E’ impensabile immaginare di scrivere via cellulare senza l’utilizzo delle emoji. Nell’intento di abbattere la difficoltà espressiva di una comunicazione spesso arida e soggetta a fraintendimenti, gli emoji si rivelano talvolta un salvavita, o al contrario enfatizzano ciò che non si vuol dire verbalmente/per iscritto.

Gli emoji sono entrati nella nostra comunicazione quotidiana, spinti dalle chat e dai social, aiutando talvolta a superare le barriere linguistiche e a lanciare messaggi sociali.

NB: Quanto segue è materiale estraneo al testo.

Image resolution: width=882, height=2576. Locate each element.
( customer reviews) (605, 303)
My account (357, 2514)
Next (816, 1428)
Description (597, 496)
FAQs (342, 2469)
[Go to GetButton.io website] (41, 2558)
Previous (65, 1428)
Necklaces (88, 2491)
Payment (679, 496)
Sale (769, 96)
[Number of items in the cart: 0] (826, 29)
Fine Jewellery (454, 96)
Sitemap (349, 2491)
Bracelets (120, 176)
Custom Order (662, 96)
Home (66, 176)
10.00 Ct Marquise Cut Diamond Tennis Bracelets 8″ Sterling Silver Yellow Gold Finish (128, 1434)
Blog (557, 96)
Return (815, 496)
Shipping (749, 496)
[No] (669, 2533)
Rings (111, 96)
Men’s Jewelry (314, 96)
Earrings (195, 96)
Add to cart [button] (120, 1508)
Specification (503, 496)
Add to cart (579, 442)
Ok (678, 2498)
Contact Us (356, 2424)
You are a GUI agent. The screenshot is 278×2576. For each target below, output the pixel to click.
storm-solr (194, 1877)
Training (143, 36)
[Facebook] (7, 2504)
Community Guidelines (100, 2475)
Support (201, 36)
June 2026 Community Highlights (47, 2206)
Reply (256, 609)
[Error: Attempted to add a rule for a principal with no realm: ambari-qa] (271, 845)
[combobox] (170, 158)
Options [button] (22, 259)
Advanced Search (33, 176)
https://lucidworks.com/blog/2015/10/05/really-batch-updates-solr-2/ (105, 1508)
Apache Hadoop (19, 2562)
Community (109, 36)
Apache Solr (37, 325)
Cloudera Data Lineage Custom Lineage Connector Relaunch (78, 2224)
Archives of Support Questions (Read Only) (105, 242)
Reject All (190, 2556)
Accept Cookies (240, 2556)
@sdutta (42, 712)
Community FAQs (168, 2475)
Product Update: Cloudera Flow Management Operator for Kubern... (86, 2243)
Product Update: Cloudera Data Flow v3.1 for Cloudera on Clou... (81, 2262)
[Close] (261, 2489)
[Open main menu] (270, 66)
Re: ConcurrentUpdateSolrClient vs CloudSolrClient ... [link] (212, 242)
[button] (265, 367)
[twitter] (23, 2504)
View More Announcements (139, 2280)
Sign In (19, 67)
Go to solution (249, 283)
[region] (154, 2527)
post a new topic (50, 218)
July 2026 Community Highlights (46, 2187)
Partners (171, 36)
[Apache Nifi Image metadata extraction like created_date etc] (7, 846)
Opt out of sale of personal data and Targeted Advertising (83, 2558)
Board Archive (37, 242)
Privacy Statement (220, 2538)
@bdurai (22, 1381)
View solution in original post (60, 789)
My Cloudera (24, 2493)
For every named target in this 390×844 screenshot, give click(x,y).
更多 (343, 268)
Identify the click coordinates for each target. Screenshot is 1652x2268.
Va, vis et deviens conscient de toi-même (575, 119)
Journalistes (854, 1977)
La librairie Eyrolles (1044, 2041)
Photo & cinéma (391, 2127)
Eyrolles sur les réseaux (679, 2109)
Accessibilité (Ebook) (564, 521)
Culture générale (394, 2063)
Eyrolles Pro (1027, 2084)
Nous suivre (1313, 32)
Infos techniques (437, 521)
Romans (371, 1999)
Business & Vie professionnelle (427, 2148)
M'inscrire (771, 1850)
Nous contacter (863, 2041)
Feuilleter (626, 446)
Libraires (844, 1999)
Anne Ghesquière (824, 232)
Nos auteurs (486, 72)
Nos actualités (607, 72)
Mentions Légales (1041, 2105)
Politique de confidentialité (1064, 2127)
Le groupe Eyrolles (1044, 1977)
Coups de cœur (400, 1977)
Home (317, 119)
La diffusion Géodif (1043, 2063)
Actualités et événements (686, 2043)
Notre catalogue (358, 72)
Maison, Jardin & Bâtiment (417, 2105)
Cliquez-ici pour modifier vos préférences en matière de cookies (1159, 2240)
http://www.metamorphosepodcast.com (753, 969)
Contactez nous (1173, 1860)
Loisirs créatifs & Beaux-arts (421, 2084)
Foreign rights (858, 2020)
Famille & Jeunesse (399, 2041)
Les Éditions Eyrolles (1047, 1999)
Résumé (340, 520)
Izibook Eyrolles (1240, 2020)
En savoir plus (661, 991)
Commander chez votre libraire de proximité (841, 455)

Gli emoji nascono negli anni Novanta in Giappone, ma a creare una versione primitiva è stato  Scott Fahlman è stato il padre di questi simboli: professore di informatica alla Carnegie Mellon University, negli Stati Uniti quasi quarant’anni fa, nel settembre 1982, servendosi dei tre caratteri della tastiera di un computer (due punti, trattino e parentesi tonda) ha usato l’espressione di felicità e tristezza in una comunicazioni tra colleghi, con l’intento di distinguere i messaggi scherzosi da quelli seri.

E’ così che  ogni anno, il 17 luglio, c’è una giornata dedicata, il World emoji day, istituita nel 2014 da Jeremy Burge, fondatore di Emojipedia, il sito che raccoglie e cataloga tutte le faccine.

La grande diffusione degli emoji risale invece al 2011. 

In tendenza con la loro evoluzione al passo del tempo, sono state modificate per evidenziare il concetto di inclusività, come il diverso colore della pelle, unioni civili e anche per lanciare messaggi, come il simbolo della vaccinazione e l’emoji con la mascherina arrivati in piena pandemia. 

Curiosità: emoji più amati sono quelli relativi agli sport e al cibo.